Exercise data ->
■ ■ ■ ■ ■ ■ ■

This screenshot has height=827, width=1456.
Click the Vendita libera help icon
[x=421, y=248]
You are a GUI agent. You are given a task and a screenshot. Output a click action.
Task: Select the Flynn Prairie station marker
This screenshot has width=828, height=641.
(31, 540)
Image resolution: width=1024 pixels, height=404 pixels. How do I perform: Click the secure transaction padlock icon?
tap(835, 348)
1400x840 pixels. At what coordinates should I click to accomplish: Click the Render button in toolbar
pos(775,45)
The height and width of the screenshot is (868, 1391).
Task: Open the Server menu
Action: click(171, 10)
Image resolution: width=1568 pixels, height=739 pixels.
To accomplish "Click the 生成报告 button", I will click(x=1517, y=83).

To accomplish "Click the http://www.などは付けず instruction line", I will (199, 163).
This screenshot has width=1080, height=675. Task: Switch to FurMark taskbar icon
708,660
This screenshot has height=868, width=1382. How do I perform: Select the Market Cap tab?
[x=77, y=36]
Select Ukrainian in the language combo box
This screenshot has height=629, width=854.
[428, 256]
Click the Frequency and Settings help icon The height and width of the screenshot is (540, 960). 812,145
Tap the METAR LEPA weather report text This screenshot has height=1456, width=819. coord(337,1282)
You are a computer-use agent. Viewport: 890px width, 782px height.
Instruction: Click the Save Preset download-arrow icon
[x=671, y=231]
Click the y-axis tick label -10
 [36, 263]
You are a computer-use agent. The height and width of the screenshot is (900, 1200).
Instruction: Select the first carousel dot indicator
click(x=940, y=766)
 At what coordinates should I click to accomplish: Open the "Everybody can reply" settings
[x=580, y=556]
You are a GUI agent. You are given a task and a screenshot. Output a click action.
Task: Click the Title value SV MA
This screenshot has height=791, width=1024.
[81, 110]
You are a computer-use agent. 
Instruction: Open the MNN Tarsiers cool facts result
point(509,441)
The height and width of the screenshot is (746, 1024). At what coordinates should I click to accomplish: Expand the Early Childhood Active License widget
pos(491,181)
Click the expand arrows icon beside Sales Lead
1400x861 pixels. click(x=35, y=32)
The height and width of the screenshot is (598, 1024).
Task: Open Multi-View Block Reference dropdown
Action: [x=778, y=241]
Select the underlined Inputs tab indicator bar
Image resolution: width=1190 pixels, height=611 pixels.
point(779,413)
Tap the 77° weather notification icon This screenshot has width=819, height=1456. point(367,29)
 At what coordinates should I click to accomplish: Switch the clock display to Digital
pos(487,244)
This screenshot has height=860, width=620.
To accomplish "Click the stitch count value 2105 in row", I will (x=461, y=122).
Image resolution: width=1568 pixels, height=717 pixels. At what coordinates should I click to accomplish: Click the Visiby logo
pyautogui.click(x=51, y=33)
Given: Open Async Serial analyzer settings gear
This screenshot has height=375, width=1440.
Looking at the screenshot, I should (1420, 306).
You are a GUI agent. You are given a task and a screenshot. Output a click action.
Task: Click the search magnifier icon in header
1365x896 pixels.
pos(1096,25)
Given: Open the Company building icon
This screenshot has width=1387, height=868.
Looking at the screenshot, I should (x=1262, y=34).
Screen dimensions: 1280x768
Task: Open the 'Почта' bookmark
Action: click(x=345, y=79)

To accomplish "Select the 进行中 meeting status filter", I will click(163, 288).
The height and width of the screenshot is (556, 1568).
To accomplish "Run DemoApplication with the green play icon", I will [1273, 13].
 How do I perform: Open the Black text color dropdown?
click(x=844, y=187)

■ ■ ■ ■ ■ ■ ■

Prompt ->
When you reach the line with "This screenshot has height=791, width=1024." in the records above, start writing out lines exactly, and stop once the line with "Given: Open the Company building icon" has been written; include nothing else.

Exercise result ->
This screenshot has height=791, width=1024.
[81, 110]
You are a computer-use agent. 
Instruction: Open the MNN Tarsiers cool facts result
point(509,441)
The height and width of the screenshot is (746, 1024). At what coordinates should I click to accomplish: Expand the Early Childhood Active License widget
pos(491,181)
Click the expand arrows icon beside Sales Lead
1400x861 pixels. click(x=35, y=32)
The height and width of the screenshot is (598, 1024).
Task: Open Multi-View Block Reference dropdown
Action: [x=778, y=241]
Select the underlined Inputs tab indicator bar
Image resolution: width=1190 pixels, height=611 pixels.
point(779,413)
Tap the 77° weather notification icon This screenshot has width=819, height=1456. point(367,29)
 At what coordinates should I click to accomplish: Switch the clock display to Digital
pos(487,244)
This screenshot has height=860, width=620.
To accomplish "Click the stitch count value 2105 in row", I will (x=461, y=122).
Image resolution: width=1568 pixels, height=717 pixels. At what coordinates should I click to accomplish: Click the Visiby logo
pyautogui.click(x=51, y=33)
Given: Open Async Serial analyzer settings gear
This screenshot has height=375, width=1440.
Looking at the screenshot, I should (1420, 306).
You are a GUI agent. You are given a task and a screenshot. Output a click action.
Task: Click the search magnifier icon in header
1365x896 pixels.
pos(1096,25)
Given: Open the Company building icon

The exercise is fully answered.